Delle differenze hanno fatto la chiave del loro successo. Lui, Enrico Fratesi, è italiano, originario di Pesaro, lei Stine Gam, danese. Insieme sono GamFratesi, coppia creativa sempre in cerca del punto d’equilibrio tra misura ed emozione. Quest’anno tornano al Salone con i loro progetti allo stesso tempo rigorosi e poetici e con collaborazioni importanti, come quelle con Poltrona Frau, Dedon, DePadova, Porro e Thonet. Al Fuorisalone della Milano Design Week sono con Hay a Palazzo Clerici, con Gubi a Palazzo Serbelloni e con Japan Creative a Palazo Litta.
Nel vostro lavoro c’è sempre molta ricerca. Quali sono le competenze che oggi sono richieste a un designer?
Le competenze sono cambiate notevolmente negli ultimi anni. Bisogna essere molto più preparati tecnicamente e sono richieste anche le parole, il prodotto non si presenta più da solo, bisogna saperlo raccontare. Oggi, che molte aziende non producono più internamente, spesso tocca al designer cogliere una tecnologia, un nuovo materiale e suggerirla al cliente. Una volta, invece, i designer avevano rapporti con l’azienda, entravano in fabbrica, e il progetto nasceva lì.

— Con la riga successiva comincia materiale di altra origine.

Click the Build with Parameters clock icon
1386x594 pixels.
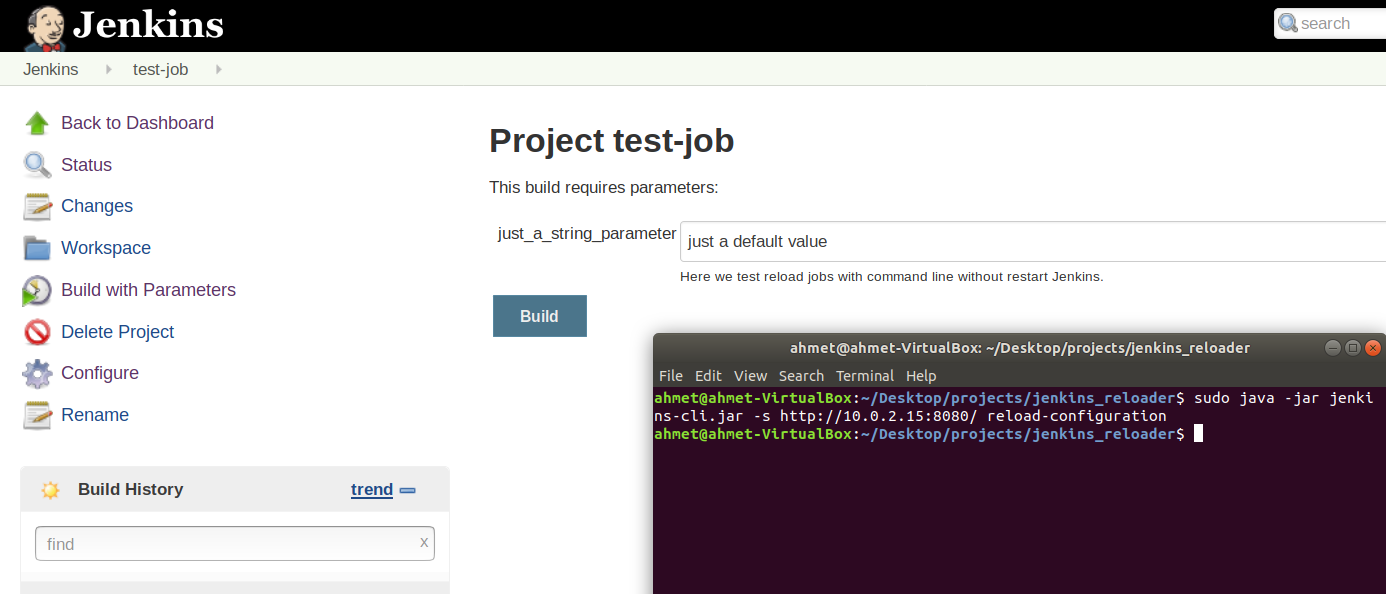click(x=37, y=291)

Artigianato e tecnologia, come convivono nella vostra ricerca questi due aspetti?
Uno non esclude l’altra, anzi. Quando artigianato e tecnologia trovano il giusto equilibrio il progetto prende molta forza. Pensiamo al divano Kite per Porro, evoluzione della poltrona presentata lo scorso anno. C’è la differenziazione della gomma per offrire il massimo del comfort, e quindi si usa la tecnologia a livello produttivo, poi però tutta la parte dell’imbottito è artigianale, con cuciture a mano. Stessa cosa per i Soffi, le sospensioni che abbiamo progettato per Poltrona Frau avvalendoci dei maestri vetrai veneziani: ogni lampada è differente dall'altra e la quantità di colore che crea la sfumatura ogni volta è diversa. Poi, all’interno, c'è una tecnologia led contenuta in una dimensione veramente ridotta.

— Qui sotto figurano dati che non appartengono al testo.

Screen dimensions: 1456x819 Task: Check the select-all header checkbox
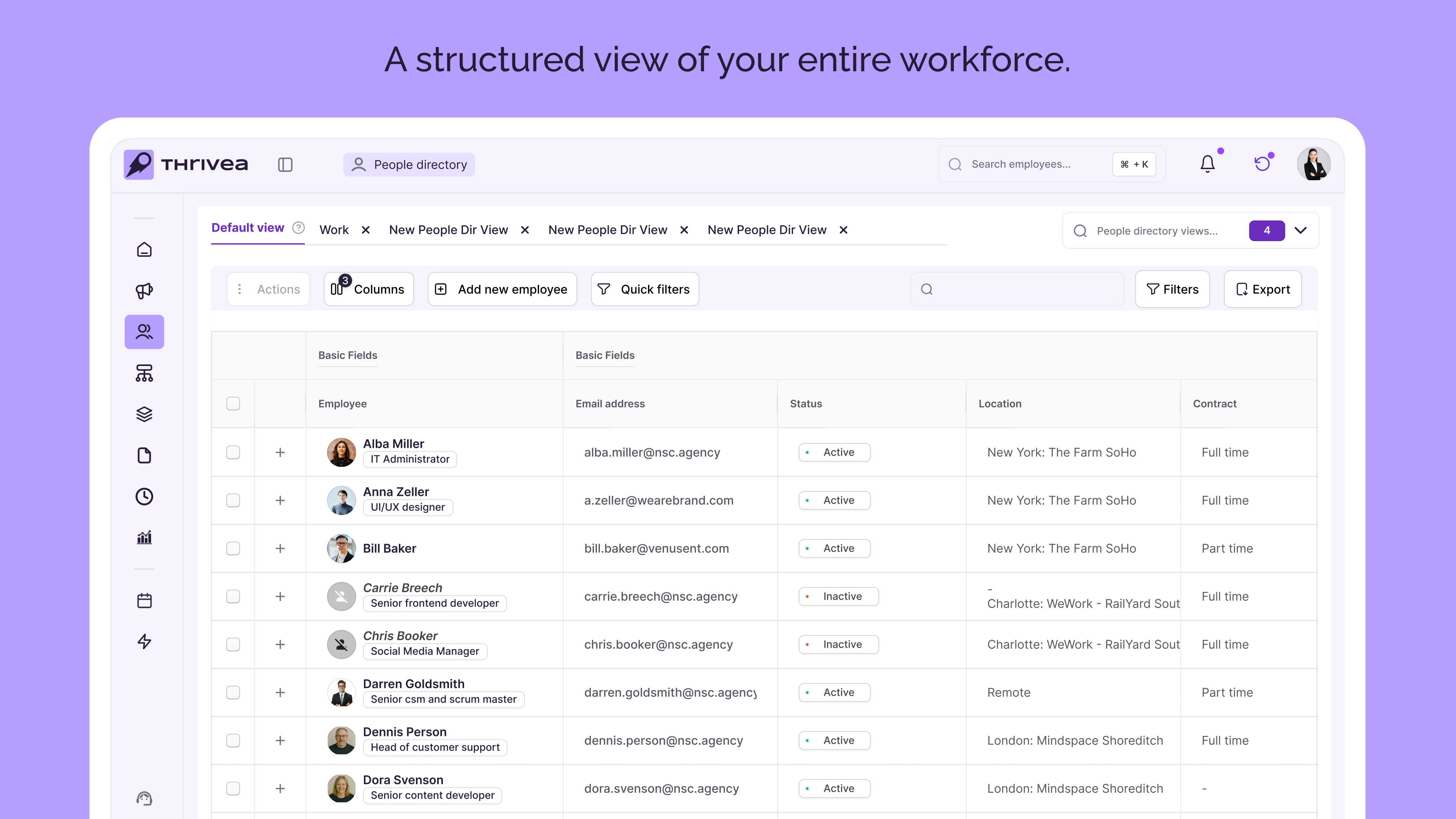coord(233,403)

Altri progetti per il Salone?
Per Dedon la poltroncina Aiir, che ha richiesto tre anni di lavoro, un progetto molto tecnologico, in cui abbiamo spinto la ricerca al limite per raggiungere la leggerezza che cercavamo. Per Thonet abbiamo lavorato su un'estensione del divano Targa e per DePadova abbiamo progettato Étiquette, divano con un concetto interessante. Tolti i cuscini, rimangono solo le fasce in cuoio e le bacchette dello schienale, non c'è nessuna struttura, nessuna parte imbottita.
L’Italia vista dalla Danimarca. Che evoluzione pensate possa avere il Made in Italy?
Pensiamo che in Italia la capacità produttiva e la disponibilità umana siano uniche. Visto dalla Danimerca, dove ormai non c'è più niente, è molto interessante interessante venire qui, andare in fabbrica e incontrare gente che ha ancora competenze di altissimo livello. Bisogna avere il coraggio di crederci, che significa non fare il pezzo sull’ordine, ma investire in magazzini, nella produzione, senza dimenticare di farlo anche nell'immagine, nella fotografia e nel racconto della storia aziendale e del prodotto.